Um pouquinho disso ou daquilo. Nesse caso, pouco importa de que lado se está na condição de coitados. O filme é exemplar nisso e carrega essa mensagem. Pois apesar da assimetria de condição material dos dois, há uma simetria de certa miséria em ambos. Eles se encontram frágeis e tocados pela dor e dificuldade de sobreviver. É, portanto, quando você sabe que o outro está ferrado, mas não toca no assunto diretamente e conduz a relação com extremo respeito a ele. Não trata ele como um coitado ou ela como uma coitada, carente ou miserável.

Eu acho que isso é algo presente na cultura civilizada inglesa. Pelo menos é o que eu percebo sutilmente nas relações entre eles. Posso estar errado. Talvez tenha que pensar mais. De qualquer modo, encontrei um exemplo de simetria que parece ajudar a abordar essa questão da dignidade e do respeito ao outro.

Falei em respeito acima, mas parece envolver também a visão de que a integridade do outro deve ser preservada de modo absoluto. Lembrei de uma parábola do Jesus. O que a mão direita dá, a mão esquerda não percebe. Na caridade deveria ser assim para não haver humilhação do próximo. Aqui surge talvez um ditame da impessoalidade ou anonimato do homem generoso, mas no fundo trata-se mesmo de manter o respeito a autonomia do outro.

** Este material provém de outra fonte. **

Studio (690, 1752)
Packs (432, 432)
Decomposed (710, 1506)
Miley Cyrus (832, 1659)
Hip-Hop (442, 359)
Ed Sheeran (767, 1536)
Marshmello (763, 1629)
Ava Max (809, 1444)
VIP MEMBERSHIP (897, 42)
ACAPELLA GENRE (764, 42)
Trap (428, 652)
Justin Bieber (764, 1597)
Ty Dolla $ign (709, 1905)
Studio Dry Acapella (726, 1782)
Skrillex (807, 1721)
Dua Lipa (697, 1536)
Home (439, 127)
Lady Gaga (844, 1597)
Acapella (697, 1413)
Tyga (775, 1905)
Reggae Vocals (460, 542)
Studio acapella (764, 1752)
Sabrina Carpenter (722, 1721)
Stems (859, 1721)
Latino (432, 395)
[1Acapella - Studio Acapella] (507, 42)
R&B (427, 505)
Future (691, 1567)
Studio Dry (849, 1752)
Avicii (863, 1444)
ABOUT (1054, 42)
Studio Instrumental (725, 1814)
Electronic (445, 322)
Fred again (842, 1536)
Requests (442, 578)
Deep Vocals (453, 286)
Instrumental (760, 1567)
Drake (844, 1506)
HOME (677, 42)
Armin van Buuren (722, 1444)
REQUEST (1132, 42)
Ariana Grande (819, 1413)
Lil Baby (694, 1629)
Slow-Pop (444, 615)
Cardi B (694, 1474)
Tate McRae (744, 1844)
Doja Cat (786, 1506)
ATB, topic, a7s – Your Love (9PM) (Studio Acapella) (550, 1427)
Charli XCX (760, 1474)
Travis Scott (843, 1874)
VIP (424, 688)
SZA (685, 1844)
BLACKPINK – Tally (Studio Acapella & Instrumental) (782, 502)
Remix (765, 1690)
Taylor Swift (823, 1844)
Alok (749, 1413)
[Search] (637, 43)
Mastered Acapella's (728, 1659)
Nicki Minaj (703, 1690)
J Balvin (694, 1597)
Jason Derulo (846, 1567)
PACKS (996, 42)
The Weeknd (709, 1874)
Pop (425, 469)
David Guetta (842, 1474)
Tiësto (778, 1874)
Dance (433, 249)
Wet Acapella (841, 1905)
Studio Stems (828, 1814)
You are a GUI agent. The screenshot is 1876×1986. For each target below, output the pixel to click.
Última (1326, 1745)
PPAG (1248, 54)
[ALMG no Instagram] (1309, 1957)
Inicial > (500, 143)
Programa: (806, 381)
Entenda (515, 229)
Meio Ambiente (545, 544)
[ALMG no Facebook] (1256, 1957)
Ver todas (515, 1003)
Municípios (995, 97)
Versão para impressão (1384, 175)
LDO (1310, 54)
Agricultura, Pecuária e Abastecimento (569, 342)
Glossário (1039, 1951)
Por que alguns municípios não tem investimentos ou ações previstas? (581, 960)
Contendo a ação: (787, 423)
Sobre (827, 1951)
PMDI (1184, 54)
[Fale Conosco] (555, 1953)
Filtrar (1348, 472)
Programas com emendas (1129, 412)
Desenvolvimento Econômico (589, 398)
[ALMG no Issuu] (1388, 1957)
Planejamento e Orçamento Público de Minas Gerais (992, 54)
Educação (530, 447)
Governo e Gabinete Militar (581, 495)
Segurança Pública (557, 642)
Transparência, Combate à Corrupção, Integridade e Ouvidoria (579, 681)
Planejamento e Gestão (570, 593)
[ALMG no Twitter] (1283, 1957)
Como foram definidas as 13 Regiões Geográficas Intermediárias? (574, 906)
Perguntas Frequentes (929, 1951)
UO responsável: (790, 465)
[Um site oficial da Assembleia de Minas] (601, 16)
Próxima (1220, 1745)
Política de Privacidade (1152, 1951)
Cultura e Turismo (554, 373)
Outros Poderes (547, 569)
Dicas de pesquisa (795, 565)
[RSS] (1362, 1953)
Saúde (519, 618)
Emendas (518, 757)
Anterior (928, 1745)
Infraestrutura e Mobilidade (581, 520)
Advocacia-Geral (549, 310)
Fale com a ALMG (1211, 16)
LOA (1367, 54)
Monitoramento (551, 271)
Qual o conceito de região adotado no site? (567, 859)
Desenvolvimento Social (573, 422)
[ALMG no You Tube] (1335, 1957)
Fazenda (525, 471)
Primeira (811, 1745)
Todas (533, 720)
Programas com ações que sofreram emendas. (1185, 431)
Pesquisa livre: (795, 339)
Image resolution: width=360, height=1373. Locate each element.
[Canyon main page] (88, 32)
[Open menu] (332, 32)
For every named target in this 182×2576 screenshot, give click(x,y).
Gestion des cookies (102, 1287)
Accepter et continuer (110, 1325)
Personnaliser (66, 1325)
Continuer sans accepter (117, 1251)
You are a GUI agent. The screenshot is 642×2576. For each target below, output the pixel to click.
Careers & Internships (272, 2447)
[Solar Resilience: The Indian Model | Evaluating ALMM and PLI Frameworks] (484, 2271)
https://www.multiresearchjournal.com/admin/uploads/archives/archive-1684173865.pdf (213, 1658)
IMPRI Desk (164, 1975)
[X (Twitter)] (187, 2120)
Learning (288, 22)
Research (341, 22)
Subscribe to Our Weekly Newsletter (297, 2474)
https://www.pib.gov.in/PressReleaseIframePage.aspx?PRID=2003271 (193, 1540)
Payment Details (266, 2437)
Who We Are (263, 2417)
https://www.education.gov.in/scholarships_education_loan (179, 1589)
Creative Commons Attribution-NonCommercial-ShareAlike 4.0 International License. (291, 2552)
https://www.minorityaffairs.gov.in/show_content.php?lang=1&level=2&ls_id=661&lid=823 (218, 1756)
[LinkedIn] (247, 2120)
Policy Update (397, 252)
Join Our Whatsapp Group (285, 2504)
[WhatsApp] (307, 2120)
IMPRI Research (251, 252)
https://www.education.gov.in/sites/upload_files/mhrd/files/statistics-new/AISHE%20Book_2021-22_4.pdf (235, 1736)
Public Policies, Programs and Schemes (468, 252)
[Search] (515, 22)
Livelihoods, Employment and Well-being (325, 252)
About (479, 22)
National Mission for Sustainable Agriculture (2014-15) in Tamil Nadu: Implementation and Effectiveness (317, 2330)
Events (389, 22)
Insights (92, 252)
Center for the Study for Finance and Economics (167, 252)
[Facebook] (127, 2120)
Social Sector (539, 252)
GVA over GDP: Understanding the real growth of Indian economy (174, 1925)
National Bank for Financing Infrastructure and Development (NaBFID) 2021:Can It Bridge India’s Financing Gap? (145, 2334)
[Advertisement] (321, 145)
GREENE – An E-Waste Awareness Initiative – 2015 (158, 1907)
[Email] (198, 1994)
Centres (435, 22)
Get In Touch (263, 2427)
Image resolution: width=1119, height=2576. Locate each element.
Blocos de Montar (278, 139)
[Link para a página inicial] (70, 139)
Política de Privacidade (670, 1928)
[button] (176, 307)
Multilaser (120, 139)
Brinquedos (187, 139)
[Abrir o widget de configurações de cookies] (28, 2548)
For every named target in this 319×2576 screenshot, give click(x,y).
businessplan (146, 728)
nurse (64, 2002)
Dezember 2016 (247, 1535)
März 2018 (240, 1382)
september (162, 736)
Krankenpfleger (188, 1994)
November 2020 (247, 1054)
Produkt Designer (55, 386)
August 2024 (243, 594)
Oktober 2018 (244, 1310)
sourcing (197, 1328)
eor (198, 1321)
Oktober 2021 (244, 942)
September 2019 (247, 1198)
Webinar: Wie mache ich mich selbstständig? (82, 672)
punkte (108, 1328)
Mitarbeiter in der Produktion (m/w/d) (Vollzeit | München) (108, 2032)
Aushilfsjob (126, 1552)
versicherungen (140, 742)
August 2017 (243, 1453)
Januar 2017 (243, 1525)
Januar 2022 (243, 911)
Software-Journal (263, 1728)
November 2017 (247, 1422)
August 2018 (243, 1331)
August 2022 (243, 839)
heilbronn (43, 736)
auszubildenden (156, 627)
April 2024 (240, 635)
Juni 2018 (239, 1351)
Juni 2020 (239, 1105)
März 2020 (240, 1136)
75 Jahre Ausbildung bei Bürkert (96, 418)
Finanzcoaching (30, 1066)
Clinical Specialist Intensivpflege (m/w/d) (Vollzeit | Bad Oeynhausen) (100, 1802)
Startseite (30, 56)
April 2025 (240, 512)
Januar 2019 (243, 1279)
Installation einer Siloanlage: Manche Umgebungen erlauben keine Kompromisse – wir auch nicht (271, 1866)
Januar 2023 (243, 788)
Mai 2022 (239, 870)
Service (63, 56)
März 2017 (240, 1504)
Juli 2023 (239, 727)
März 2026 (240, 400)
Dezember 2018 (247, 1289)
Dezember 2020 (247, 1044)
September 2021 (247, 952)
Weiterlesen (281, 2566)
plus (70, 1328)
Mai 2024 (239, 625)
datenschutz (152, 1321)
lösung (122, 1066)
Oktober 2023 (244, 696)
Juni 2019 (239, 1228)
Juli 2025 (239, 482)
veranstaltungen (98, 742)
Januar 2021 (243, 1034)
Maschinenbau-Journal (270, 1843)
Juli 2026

Ambos personagens tem plena consciência de sua condição miserável. Não se precisa dizer nada um ao outro. Isso faz a simetria.

Veja que, no meu caso, pode acontecer muitas vezes de dizer que: pareço estar melhor que você, mas não se engane porque eu também tenho minhas dores e misérias.
Ou quando te digo: não fique achando que você é a única pessoa que sofre neste mundo ou que é a pessoa que mais sofre. Todo mundo, de uma forma ou de outra, sofre nesse grande vale de lágrimas que é o mundo.

Shakespeare usava muito essa expressão e essa dimensão: somos todos miseráveis e seremos todos atingidos, mais cedo ou mais tarde, pelas dores do mundo. Expressava ai um fato inarredável que ninguém escapa das dores desse mundo. É a condição humana.

É a condição humana geral. Ninguém, ninguém mesmo, escapa dessa condição. Pode dissimular, disfarçar, negar, esconder, maquiar, negligenciar ou, inclusive, ser na maior parte das vezes indiferente. Mas não escapa.

Além disso, temos que pensar nos tipos de sofredores que surgem dessa condição humana. Tem o sofredor ressentido e tem o sofredor com dignidade. Parece haver uma diferença aí. Nietzsche dizia que o ressentido é muito indigno, porque jamais enfrenta a sua real condição. Apenas projeta no outro ou no sistema essa condição. Em virtude disso é alguém que já entra derrotado e submisso na luta pela vida.

É o famoso homem que usa as muletas da fé para sobreviver nesse mundo. Precisa de um amparo transcendental para andar sobre a terra. É um pacifista por covardia. Tem medo de lutar e de enfrentar de fato sua real condição. Daí para a submissão ou covardia política e moral é um passo. Por isso, quando se leva mesmo a sério isso, não tem solução mais ou menos. Também por isso, a revolta, organizar a revolta e a revolução é um ato de extrema dignidade moral e política, em especial, quando não é baseada no coitadismo ou na vitimização, no ressentimento ou no desejo de vingança, mas na mais plena consciência de dignidade e de disposição para defender ela sobre tudo e sobre todos ou todo e qualquer um que parar a tua frente.

Nenhum dos dois personagens, então, se refugiava em sua dor e gostava de dar meia pataca nos assuntos dos quais tratavam.